=== Begin Enclosure ===

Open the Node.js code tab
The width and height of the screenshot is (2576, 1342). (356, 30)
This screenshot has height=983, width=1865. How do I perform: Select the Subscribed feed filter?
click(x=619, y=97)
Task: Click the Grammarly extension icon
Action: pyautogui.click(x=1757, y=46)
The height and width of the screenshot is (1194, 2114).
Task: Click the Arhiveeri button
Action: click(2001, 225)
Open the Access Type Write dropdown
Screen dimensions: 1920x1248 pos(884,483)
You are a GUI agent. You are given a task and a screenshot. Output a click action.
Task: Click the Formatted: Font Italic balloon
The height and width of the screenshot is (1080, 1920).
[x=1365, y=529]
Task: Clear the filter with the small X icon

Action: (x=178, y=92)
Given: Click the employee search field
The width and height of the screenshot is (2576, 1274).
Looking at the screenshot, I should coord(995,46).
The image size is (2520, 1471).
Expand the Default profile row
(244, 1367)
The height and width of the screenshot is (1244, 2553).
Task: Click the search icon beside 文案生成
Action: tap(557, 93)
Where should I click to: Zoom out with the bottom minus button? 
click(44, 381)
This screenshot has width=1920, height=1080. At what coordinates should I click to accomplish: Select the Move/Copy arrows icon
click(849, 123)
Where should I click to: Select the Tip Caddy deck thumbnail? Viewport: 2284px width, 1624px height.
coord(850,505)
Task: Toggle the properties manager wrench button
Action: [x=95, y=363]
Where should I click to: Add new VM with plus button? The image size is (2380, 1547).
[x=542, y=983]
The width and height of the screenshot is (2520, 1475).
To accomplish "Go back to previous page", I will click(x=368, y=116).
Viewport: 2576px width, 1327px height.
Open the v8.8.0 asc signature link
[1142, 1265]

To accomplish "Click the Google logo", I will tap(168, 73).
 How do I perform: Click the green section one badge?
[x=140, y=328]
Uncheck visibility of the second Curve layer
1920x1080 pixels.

=== End Enclosure ===

§ **WORK REQUIRED**
Reproduce the data in full, exactly as presented.

§ **RESULT BELOW**
Open the Node.js code tab
The width and height of the screenshot is (2576, 1342). (356, 30)
This screenshot has height=983, width=1865. How do I perform: Select the Subscribed feed filter?
click(x=619, y=97)
Task: Click the Grammarly extension icon
Action: pyautogui.click(x=1757, y=46)
The height and width of the screenshot is (1194, 2114).
Task: Click the Arhiveeri button
Action: click(2001, 225)
Open the Access Type Write dropdown
Screen dimensions: 1920x1248 pos(884,483)
You are a GUI agent. You are given a task and a screenshot. Output a click action.
Task: Click the Formatted: Font Italic balloon
The height and width of the screenshot is (1080, 1920).
[x=1365, y=529]
Task: Clear the filter with the small X icon

Action: (x=178, y=92)
Given: Click the employee search field
The width and height of the screenshot is (2576, 1274).
Looking at the screenshot, I should coord(995,46).
The image size is (2520, 1471).
Expand the Default profile row
(244, 1367)
The height and width of the screenshot is (1244, 2553).
Task: Click the search icon beside 文案生成
Action: tap(557, 93)
Where should I click to: Zoom out with the bottom minus button? 
click(44, 381)
This screenshot has width=1920, height=1080. At what coordinates should I click to accomplish: Select the Move/Copy arrows icon
click(849, 123)
Where should I click to: Select the Tip Caddy deck thumbnail? Viewport: 2284px width, 1624px height.
coord(850,505)
Task: Toggle the properties manager wrench button
Action: [x=95, y=363]
Where should I click to: Add new VM with plus button? The image size is (2380, 1547).
[x=542, y=983]
The width and height of the screenshot is (2520, 1475).
To accomplish "Go back to previous page", I will click(x=368, y=116).
Viewport: 2576px width, 1327px height.
Open the v8.8.0 asc signature link
[1142, 1265]

To accomplish "Click the Google logo", I will tap(168, 73).
 How do I perform: Click the green section one badge?
[x=140, y=328]
Uncheck visibility of the second Curve layer
1920x1080 pixels.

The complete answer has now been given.